Haphazard attentiveness means that professors can never be sure how one’s utterances or even the readings are deciphered. In fact, empirical research shows that less able students are particularly prone to garbling – “some people loved Hitler” becomes “the professor loves Hitler.” Alas, little can be done about this mishmash learning save, perhaps, returning to the ancient days when teachers terrified students by randomly demanding instant verbal summaries. Even repeating facts three times and saying that this will be on the exam usually fails to impress denizens of la la land.
Students will thus mistakenly “hear” things they might find objectionable, but, and this is critical, not all enjoy protectors to transform imagined classroom slights into public outrages. The ROTC cadet “learning” that America only fights exploitive imperialistic wars suffers in isolated silence; an African-American student who mangles “blacks disproportionately commit more violent crimes” into “blacks are criminals” can demand that the university itself plus sundry student-based organization rectify this “offense.” (Similar helpers exist for women and gays.) No matter how trivial the alleged wrongdoing, no matter how obvious the misunderstanding, true or not, crimes against racial sensibilities requires action. This is the raison d’etre for these injustice monitors and justifies salaries. To compound matters, certified victims have diplomatic immunity and can never be punished for false accusations or foolish hyper-sensitivity. No calculating administrator can ignore an anonymous letter about some off-hand comment, a joke or wrong terminology (colored people versus people of color), even “demeaning” laughs or facial expressions.
Teaching in any field that might conceivably touch on racial/ethnic/sexual sensibilities thus requires navigating minefields that can never, never be charted. The most obsequious aside or failure to include certain authors on the reading list can insult some sensitive soul whose classroom inattention and limited intellectual background guarantees outrage. Professors now become prisoners to protected students, many of whom are the least academically capable, and soon realize that a few incidents can bring star-chamber proceedings and, ultimately, a ruined career. No university wants professors with reputations for trouble, as decided by those with a well-deserved reputation for making trouble.
What can be done? One option to embrace the PC party line at every opportunity since those who object (i.e., conservatives, Christian fundamentalists) stoically forbear this nonsense and lack the supporting indignation infrastructure. But, for those disinclined to fake it, the only viable option is to avoid anything that might be mangled into offensiveness. Purging the course is hardly fool-proof, but it is relatively undemanding, almost morally painless and students rarely notice the difference.

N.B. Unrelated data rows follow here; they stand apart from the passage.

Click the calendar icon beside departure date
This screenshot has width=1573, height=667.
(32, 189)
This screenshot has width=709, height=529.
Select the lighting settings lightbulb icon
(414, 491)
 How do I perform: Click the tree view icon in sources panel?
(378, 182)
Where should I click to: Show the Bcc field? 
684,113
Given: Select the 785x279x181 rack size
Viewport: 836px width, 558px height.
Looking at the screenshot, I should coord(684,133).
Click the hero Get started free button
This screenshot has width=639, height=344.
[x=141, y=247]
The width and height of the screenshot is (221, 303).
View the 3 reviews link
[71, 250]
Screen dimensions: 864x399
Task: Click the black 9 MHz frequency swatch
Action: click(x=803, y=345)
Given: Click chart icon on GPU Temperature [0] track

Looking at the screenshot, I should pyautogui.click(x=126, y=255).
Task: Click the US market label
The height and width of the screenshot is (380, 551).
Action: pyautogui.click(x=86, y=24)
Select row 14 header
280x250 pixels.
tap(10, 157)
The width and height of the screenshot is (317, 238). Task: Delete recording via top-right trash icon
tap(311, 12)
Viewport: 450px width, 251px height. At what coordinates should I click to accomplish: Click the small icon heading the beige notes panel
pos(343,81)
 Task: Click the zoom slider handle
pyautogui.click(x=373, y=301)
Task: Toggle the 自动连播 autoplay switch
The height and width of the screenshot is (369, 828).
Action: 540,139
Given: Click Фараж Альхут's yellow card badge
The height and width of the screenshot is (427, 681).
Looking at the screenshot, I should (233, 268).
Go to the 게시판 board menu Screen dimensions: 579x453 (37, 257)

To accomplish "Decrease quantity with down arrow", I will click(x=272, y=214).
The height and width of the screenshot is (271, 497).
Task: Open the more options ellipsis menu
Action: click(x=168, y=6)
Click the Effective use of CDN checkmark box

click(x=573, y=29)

Let me offer a first-hand example. I once taught the basic American government lecture course and Constitution lecture covered the three-fifths compromise – the Article I, Section 2 provision that counted “other persons” (i.e., slaves and untaxed Indians – blacks are never mentioned by name ) as three-fifths of a person for purposes of House representation. I explained that Southerners wanted to treat slaves as a whole person since this would sharply boost their representation while abolitionist New Englanders proposed counting slaves as zero. Unfortunately, this three-fifths provision has now been interpreted by some black activists (including an African American colleague who stated her misinformed opinion in a public law school lecture) as “proof” of America’s racist origins. Black students have probably encountered this historical mistruth elsewhere (Jesse Jackson once endorsed it) and it does appear superficially plausible.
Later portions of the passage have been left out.